The incursion of women DJs and producers has not been without its controversies though. Because DJs generally are young, female exemplars are easily turned into sex objects by promoters. Some of the women exploit that possibility themselves. There is a trend, mostly in Eastern European clubs, of showcasing topless female DJs on some nights. That is not exactly progress.

Even Kraviz, whose taste in minimal bleeps is hardly conventionally feminine, caused some discomfort when she appeared in a bio-doc video that featured her nude, in a bath. Kraviz happens to be extremely beautiful, and one can imagine it is hard to resist using that advantage for her commercial advancement. (Guys do it too; see shirtless Justin Bieber.) She was attacked for it on a number of blogs – interestingly, by men in the business.

American house producer Seth Troxler, himself a highly paid club DJ, made a sort of response video featuring himself fully and less tastefully nude, and since Troxler is chubby and, well, no Justin Bieber in the looks department, it came across as mocking. Perhaps it was just cheerfully trying to defuse the judgment over Kraviz.

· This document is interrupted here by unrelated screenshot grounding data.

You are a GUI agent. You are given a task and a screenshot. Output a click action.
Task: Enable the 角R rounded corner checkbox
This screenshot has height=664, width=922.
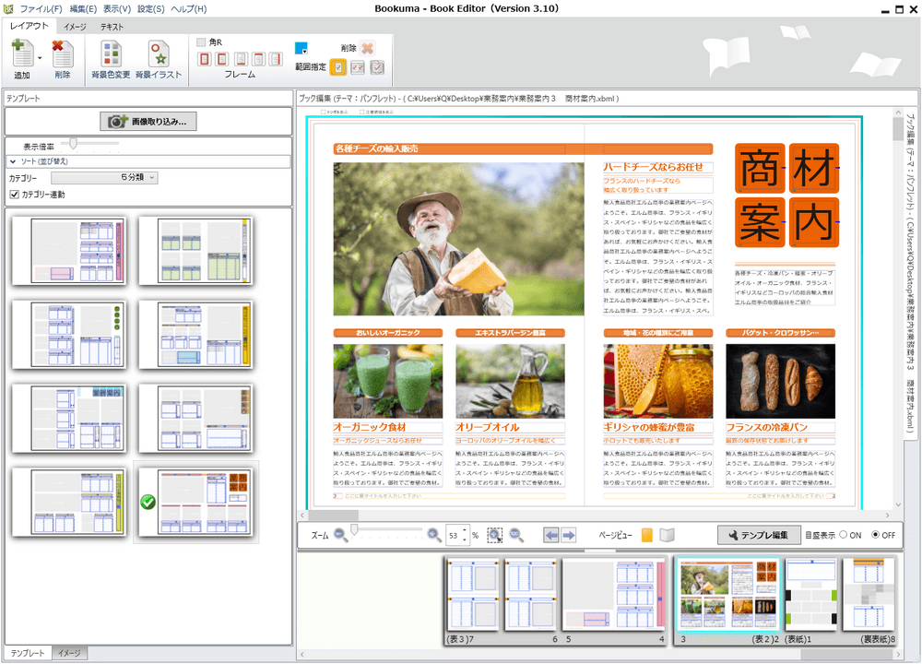[x=202, y=42]
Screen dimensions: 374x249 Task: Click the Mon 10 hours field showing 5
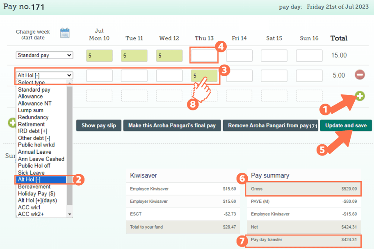(x=99, y=55)
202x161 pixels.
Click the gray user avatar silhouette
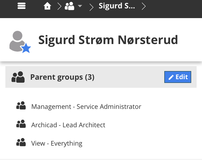[18, 41]
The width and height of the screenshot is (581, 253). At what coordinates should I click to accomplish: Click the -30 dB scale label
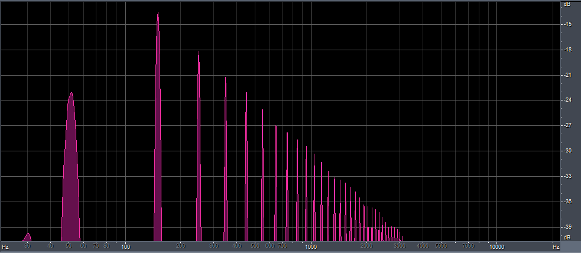[567, 151]
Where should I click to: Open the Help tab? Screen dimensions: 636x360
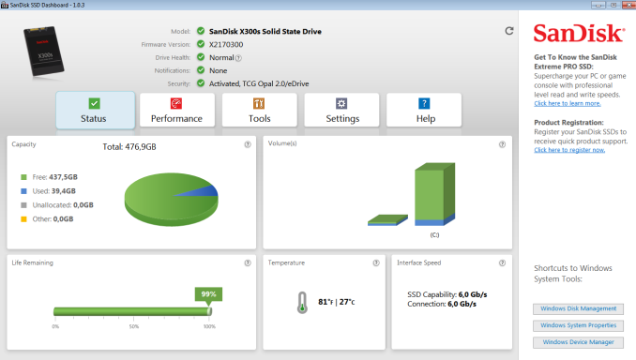tap(424, 111)
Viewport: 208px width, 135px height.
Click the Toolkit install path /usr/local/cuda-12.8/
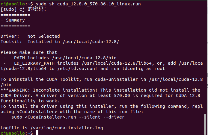tap(91, 42)
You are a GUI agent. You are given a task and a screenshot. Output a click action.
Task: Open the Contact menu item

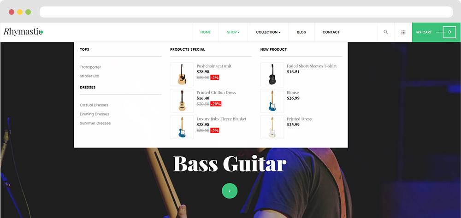pos(331,32)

But Troxler has insulted Kraviz in interviews as well, calling her a "bitch," because of an incident between them in a crowded DJ booth. Troxler's first aspersion was that she refused to set up her own equipment. ("I was like … you can't plug an RCA into a CDJ?" he complained to an interviewer for Thump UK). His second was that she didn't understand DJ-booth etiquette.

That taunt is evidence of the existence of a kind of clique, with its inevitable invisible rules, designed to trip up newcomers. Talent and determination, amazingly, have been clambering over these barriers, and will perhaps change the nature of the club forever.